What this task involves.
Report only how many lines below contain the string "column", counting matches that agree in case.

Records for this exercise.
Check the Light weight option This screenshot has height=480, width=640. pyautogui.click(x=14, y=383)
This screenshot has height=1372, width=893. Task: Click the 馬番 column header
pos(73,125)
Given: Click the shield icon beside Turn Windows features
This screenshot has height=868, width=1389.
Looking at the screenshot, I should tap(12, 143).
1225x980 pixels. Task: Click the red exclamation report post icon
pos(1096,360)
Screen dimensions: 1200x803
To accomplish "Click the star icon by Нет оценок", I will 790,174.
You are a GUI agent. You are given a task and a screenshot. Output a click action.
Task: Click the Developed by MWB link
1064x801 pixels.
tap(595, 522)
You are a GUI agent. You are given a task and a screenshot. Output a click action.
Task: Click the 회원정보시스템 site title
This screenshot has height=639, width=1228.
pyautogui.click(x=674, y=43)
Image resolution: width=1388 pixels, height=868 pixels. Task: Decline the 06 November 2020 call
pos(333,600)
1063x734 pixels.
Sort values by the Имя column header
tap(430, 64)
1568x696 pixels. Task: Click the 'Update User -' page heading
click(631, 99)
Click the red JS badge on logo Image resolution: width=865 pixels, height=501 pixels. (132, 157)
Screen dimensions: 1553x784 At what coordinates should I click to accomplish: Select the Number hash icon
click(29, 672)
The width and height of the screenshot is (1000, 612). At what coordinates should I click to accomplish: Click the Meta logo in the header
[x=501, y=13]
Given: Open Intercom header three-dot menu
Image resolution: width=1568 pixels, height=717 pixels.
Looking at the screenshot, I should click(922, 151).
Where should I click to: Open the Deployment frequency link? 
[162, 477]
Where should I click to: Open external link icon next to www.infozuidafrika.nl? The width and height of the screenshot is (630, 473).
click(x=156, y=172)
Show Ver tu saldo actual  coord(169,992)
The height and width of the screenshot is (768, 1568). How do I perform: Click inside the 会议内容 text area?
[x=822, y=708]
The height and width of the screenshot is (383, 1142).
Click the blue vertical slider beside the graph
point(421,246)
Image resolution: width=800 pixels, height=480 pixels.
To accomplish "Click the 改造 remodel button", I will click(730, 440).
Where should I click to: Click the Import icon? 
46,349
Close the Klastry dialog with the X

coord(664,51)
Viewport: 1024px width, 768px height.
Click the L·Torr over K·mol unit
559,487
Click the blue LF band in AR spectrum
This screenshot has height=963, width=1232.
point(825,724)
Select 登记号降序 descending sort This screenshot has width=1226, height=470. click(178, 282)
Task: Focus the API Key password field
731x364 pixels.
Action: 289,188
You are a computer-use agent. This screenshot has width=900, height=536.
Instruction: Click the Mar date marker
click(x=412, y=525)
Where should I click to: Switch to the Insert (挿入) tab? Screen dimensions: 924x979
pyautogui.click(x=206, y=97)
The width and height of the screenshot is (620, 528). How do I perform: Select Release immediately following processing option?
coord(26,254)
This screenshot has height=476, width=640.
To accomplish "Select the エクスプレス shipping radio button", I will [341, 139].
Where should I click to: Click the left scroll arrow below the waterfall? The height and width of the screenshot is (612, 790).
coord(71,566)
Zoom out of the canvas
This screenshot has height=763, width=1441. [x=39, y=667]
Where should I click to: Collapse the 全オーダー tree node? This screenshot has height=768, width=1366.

Response to the exercise.
2